By Marty Bask, Principal, Account Executive; Parker, Smith & Feek
The State of Washington, which administers the Workers’ Compensation system for the state, has a financial problem because revenues have been too low to fund workers’ comp expenses. The reserve fund to pay workers’ comp benefits is very low, primarily due to the 2008-2011 recession, and a slow economic recovery. On July 20, the Department of Labor & Industries held a meeting of the Workers’ Compensation Advisory Committee to discuss the agency’s plans to build the system’s surplus, or contingency reserve. The primary strategies are to increase taxes on business and to reduce the Department’s pension discount rate.

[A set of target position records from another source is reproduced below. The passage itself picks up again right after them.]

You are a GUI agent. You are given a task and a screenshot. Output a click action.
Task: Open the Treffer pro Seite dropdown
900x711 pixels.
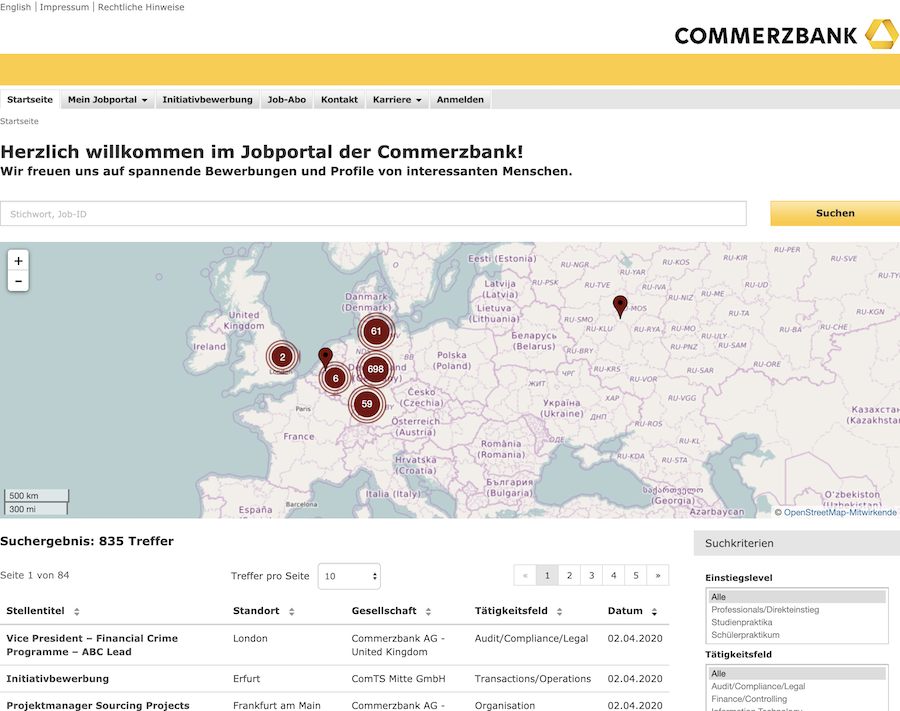(x=349, y=576)
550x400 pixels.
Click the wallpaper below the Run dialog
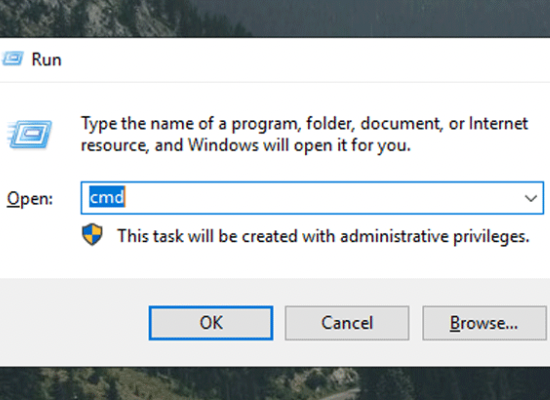coord(275,384)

Previously in June, the Department announced the need to increase the fund by $3.1 billion over 10 years, which would require workers’ comp rate increases of about 19% for ten years. This scenario represents a worst case scenario, which is not felt to be helpful for building a solution. The Department has two months to come up with a plan. In September the agency expects to announce a rate proposal for 2013. New scenarios for solutions still involve an increased premium rate for a substantial period of time.

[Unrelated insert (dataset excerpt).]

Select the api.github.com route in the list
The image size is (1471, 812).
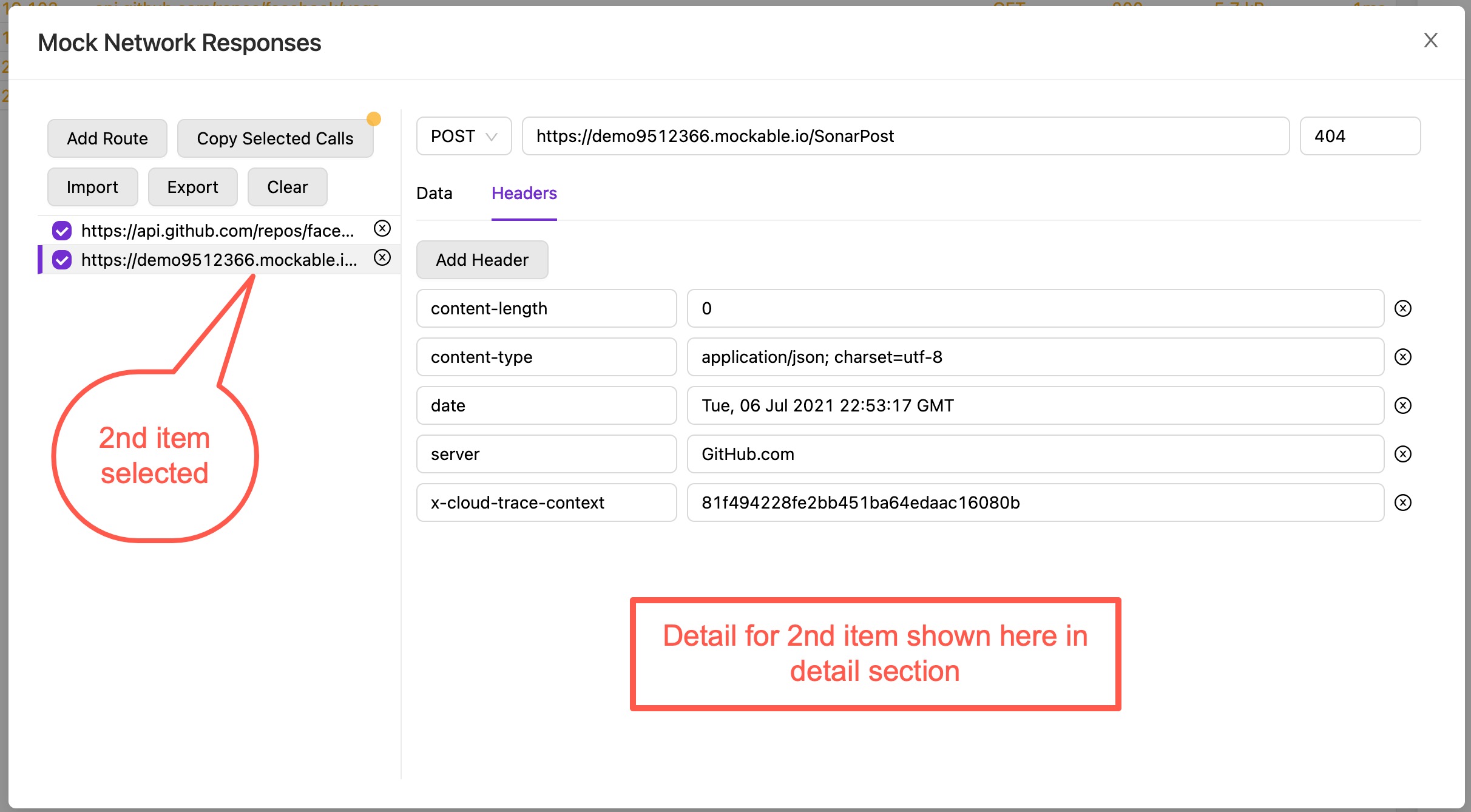[x=217, y=231]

Washington is one of only four states which do not allow private companies to provide workers’ comp insurance. With a feeling among Washington businesses that the state has no incentive to control costs of workers’ compensation, the perception of state inefficiency lies in the background of the conversation to restore the reserve fund.
In the short run, it is feasible that a workable solution will be found. Any solution requires a rate increase, which is especially difficult for businesses to absorb at this time.